◆ PAGE EXTRACT ◆

______

The thing is they have not, or at least do appear to have even tried speaking to Whyte which I would say they was duty bound to do.. They are just assuming. Difficult situation for you now you have let them lacquer it :-(


----------



## rideswithmoobs (9 Oct 2016)

Andrew_P said:


> The thing is they have not, or at least do appear to have even tried speaking to Whyte which I would say they was duty bound to do.. They are just assuming. Difficult situation for you now you have let them lacquer it :-(



Yep I would say that's it really now its lacquered. Lesson learned to not roll over so easy


----------



## Andrew_P (9 Oct 2016)

rideswithmoobs said:


> Yep I would say that's it really now its lacquered. Lesson learned to not roll over so easy


Does make me wonder if they did something in assembly of the bike, what could they possibly have lost by contacting their supplier? Just seems weird.


----------



## rideswithmoobs (9 Oct 2016)

When I tested the bike I noticed nothing and the internal seat post clamp was demonstrated. Can't say I noticed it then but no idea whst they do before I collected it. I assume when it arrives at the shop from Whyte they will need to build up the pneumatic dropper post that's inside the seat post tube held by the clamp. The damaged bit is the opposite side to the Alan bolt that tightens it and on removal it pushes out so could have damaged the paint I suppose. I checked all the 905's and the G series and the T's but all perfect in the shop. Wish I had said no to the lacquer now ..........


----------



## Smokin Joe (9 Oct 2016)

rideswithmoobs said:


> Yep I would say that's it really now its lacquered. Lesson learned to not roll over so easy


Do you mean clear lacquer? If so that is not a proper repair, you could have done that yourself with nail varnish.


----------



## rideswithmoobs (9 Oct 2016)

Smokin Joe said:


> Do you mean clear lacquer? If so that is not a proper repair, you could have done that yourself with nail varnish.



Sure do Joe, clear lacquer. I'm thinking the more I look at it the more it appears to be damage rather than flaking or faulty. 
I'm going to call them tomorrow and say I'm still not happy it's bugging me and to me 1700 quid is a hell of a lot of money to buy something which manufacturers such as orange and others sell off as used or slight imperfection. This is being sold as A1 brand new. Maybe I'm been pathetic or picky but I'd rather have one of the other Whyte bikes in the shop with no paint damage. Saved for most of this year to buy that bike


----------



## Andrew_P (9 Oct 2016)

Bite the bullet and go back - Just be firm and reasonable ask for a replacement or your money back. Has it been ridden? You are well within your legal rights to return it as a faulty under the sale of goods act.


----------



## midlife (9 Oct 2016)

______

◆ MATERIAL SHOWN ◆

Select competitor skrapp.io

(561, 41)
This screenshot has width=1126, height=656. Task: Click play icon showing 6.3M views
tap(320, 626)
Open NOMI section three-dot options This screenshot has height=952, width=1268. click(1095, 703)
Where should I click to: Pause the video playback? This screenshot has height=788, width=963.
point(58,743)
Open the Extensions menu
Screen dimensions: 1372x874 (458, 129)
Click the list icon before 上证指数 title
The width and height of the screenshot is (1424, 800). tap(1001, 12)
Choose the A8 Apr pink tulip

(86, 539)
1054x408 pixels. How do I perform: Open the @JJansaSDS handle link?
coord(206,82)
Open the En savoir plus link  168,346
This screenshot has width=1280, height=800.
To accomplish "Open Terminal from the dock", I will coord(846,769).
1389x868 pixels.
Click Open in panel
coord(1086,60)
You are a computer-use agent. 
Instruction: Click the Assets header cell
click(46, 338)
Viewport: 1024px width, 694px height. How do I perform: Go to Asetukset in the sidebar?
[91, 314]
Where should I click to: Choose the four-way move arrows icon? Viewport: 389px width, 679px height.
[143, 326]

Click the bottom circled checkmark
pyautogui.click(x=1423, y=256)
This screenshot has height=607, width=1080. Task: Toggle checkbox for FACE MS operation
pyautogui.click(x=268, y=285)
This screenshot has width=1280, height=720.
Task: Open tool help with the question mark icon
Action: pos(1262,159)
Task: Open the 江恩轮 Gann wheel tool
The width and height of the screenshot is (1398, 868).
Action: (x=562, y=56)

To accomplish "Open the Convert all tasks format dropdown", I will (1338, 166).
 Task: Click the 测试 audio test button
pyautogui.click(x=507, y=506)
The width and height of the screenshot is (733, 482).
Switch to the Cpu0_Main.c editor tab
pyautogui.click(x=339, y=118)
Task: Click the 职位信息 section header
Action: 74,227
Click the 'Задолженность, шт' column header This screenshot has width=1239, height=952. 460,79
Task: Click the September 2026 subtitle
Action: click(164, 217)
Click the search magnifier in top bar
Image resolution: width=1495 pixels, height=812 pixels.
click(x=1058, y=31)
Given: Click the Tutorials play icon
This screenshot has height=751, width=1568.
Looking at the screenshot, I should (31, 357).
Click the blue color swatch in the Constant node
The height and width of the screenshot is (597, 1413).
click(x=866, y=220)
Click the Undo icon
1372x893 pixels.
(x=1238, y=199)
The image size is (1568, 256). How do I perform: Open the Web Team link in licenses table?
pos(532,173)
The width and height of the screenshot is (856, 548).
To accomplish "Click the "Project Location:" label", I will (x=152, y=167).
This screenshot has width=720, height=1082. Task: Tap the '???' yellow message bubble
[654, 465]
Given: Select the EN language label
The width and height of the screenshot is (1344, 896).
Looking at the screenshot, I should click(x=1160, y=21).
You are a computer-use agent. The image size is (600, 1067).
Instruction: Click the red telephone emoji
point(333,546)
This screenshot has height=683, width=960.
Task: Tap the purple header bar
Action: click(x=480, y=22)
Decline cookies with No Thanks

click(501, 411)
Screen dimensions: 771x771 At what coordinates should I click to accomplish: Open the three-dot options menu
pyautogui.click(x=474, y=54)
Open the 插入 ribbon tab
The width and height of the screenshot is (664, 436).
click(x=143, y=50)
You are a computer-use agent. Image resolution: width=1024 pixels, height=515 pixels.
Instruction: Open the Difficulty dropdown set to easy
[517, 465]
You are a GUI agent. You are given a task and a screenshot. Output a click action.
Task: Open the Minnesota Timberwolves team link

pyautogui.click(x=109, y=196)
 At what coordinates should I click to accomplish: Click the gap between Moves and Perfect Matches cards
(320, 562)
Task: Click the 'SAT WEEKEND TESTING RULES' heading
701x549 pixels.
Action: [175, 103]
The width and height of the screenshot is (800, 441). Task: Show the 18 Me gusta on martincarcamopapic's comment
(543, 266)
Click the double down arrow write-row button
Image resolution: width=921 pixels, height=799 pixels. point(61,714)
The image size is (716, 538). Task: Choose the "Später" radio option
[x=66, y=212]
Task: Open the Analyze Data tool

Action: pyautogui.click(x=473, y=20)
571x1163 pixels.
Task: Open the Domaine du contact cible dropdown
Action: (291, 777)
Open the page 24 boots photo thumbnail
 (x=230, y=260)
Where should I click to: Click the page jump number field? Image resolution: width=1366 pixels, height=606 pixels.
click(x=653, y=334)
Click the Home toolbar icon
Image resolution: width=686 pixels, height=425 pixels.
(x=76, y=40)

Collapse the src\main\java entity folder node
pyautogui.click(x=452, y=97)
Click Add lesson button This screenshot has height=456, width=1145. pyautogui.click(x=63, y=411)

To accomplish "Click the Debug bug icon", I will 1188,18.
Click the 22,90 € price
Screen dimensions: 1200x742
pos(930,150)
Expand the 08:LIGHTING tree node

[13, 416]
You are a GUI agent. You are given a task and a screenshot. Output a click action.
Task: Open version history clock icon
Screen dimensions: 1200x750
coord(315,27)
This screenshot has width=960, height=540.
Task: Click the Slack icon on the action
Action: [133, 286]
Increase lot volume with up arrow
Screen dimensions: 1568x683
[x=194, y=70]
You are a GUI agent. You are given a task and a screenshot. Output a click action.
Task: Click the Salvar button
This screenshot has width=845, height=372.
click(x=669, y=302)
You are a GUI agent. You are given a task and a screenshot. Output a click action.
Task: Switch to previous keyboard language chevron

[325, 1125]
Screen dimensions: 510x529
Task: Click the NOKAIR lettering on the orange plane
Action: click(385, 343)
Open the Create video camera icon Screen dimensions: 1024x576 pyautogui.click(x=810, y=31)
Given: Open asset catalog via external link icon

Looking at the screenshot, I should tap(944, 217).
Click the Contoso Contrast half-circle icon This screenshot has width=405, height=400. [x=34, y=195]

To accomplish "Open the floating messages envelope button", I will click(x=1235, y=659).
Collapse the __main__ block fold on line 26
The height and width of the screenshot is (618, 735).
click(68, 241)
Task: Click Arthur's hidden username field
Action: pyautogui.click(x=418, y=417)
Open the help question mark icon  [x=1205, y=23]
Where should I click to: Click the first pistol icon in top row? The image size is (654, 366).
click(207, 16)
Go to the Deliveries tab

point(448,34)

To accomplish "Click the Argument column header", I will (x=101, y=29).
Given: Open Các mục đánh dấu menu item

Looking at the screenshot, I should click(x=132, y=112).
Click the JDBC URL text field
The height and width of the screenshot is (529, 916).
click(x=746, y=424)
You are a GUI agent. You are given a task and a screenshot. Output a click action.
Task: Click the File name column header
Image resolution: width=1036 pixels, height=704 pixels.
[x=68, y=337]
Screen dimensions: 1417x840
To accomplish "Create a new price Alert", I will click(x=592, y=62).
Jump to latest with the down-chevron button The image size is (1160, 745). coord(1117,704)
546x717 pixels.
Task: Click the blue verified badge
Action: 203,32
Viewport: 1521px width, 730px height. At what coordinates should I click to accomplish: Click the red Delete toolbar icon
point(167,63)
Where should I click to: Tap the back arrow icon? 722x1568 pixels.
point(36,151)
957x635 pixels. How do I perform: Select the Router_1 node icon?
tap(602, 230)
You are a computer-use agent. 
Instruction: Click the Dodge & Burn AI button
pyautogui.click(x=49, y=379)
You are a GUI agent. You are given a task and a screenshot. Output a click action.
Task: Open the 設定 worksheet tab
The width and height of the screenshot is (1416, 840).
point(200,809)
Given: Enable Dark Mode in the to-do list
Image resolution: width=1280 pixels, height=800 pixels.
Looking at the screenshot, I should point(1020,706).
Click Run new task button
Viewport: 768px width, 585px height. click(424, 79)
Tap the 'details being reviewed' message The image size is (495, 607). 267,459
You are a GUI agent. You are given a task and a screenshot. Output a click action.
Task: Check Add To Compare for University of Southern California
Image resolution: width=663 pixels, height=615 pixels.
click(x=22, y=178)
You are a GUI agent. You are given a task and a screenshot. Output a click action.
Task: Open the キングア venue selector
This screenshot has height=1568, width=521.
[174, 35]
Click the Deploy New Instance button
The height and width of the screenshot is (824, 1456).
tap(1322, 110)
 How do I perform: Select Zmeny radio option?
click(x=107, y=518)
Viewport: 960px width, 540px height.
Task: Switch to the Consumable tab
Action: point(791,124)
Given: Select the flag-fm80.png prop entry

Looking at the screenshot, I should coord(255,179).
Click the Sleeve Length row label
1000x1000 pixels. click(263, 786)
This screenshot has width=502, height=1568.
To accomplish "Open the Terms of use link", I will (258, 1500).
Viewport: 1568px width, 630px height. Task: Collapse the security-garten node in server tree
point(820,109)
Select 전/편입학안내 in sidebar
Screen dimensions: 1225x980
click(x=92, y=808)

______

◆ EXERCISE TASKS ◆
[A] Answer these questions about the forum thread on the bike's paint damage:
(i) How much money does rideswithmoobs say the bike cost?
(ii) According to Smokin Joe, what could have been used instead of clear lacquer?
(iii) Which law does Andrew_P say gives the right to return the bike as faulty?
[B] Summarize the forum thread on the bike's paint damage in two sentences.
You won't need the records for anything here.

◆ TASK RESPONSES ◆
[A]
(i) 1700 quid
(ii) Nail varnish
(iii) The sale of goods act

[B] A buyer who saved for most of the year for a 1700-quid Whyte bike let the shop put clear lacquer over paint damage and now regrets it, while other posters say the shop should have spoken to Whyte and that clear lacquer is not a proper repair. The buyer plans to call the shop, would rather have one of its other Whyte bikes without paint damage, and is advised to go back firmly and ask for a replacement or a refund.